Monday, January 31
A Lecture on Manet
Quite unexpectedly, which can be the best way sometimes I think, I attended a lecture on Edouard Manet last Saturday.
I had not the slightest intention of doing that, but about 11:00 a.m. I happened to be on Twitter and saw a tweet from MFAH (Museum of Fine Arts Houston). MFAH is one of the Twitter accounts that I follow. The brief tweet—of course, they’re all brief—was promoting a lecture at the museum that afternoon.
It being a winter day, I thought, why not?
The lecture was one of a series on Impressionism. As you may know, I’m always up for learning more about Impressionism and the Impressionists. This was the third in a series of eight or so, which runs through March at the MFAH. The lectures are timely since the museum will host an Impressionism exhibit from February to May with many famous paintings of Impressionists from the National Gallery of Art in Washington, D.C.
The lecturer was Dr.
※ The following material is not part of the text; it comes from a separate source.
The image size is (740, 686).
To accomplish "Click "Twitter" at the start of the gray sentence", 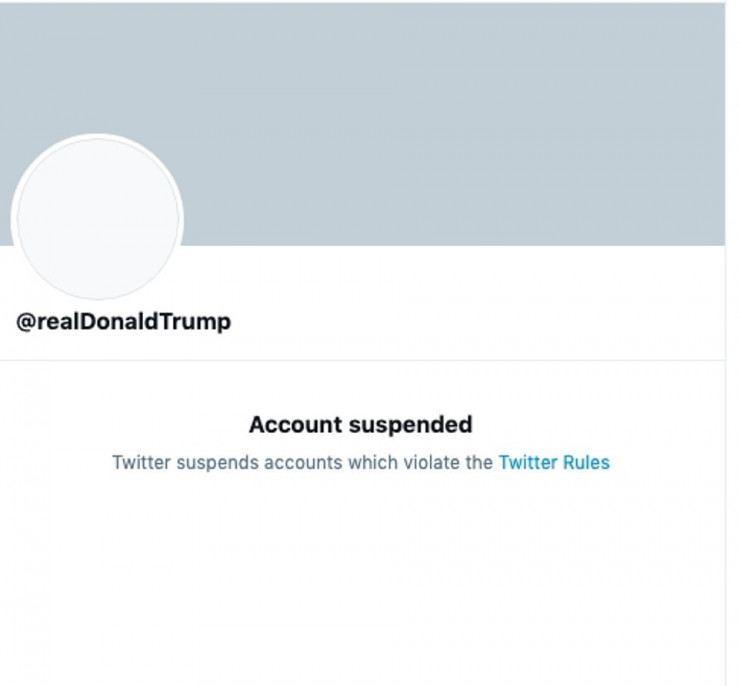I will [x=142, y=463].

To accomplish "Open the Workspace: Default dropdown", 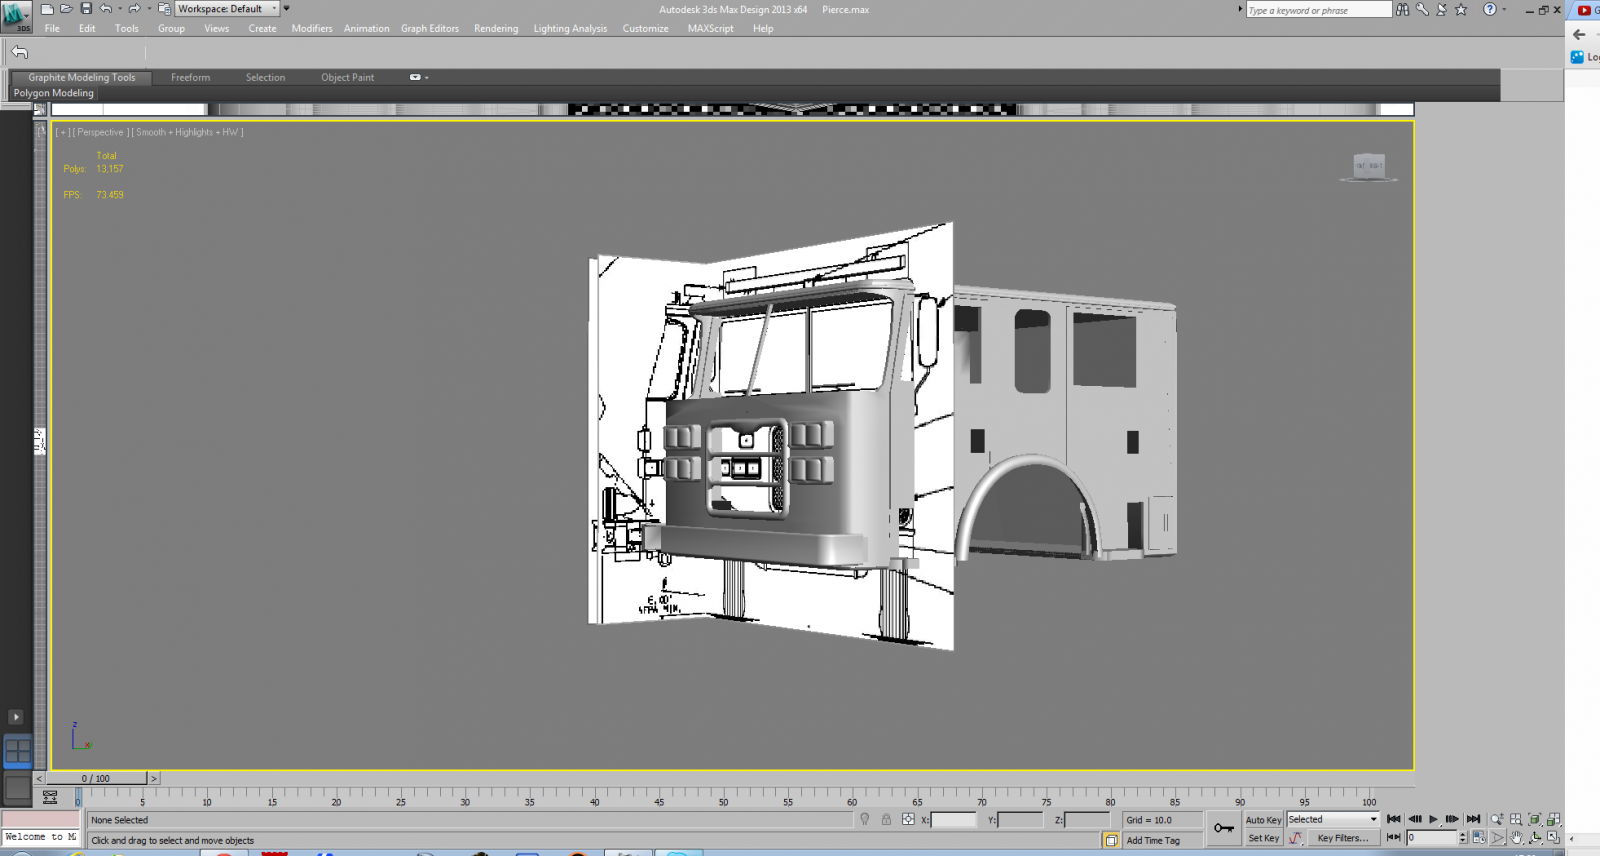I will (x=227, y=9).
Nancy Locke, an art professor at Pennsylvania State University, and not surprisingly from her introduction, an expert and scholar on Manet. The title of the lecture was “Manet’s Figures of Modernity.”
The lecture focused on Manet’s work in the 1860s and 1870s including his famous paintings, Lejeuner sur l’herbe and Olympia, both which shocked the Salon establishment at the time. The talk discussed how Manet adapted to the modernism of the time in Paris, among other things, including Manet’s ubiquitous model for many of his paintings, Victorine Meurent, and his family, wife Eugenie and sons.
I learned Manet never exhibited with the Impressionists, but he was discussed in context with Fantin-LaTour, Monet, Berthe Morisot among other painters of the era.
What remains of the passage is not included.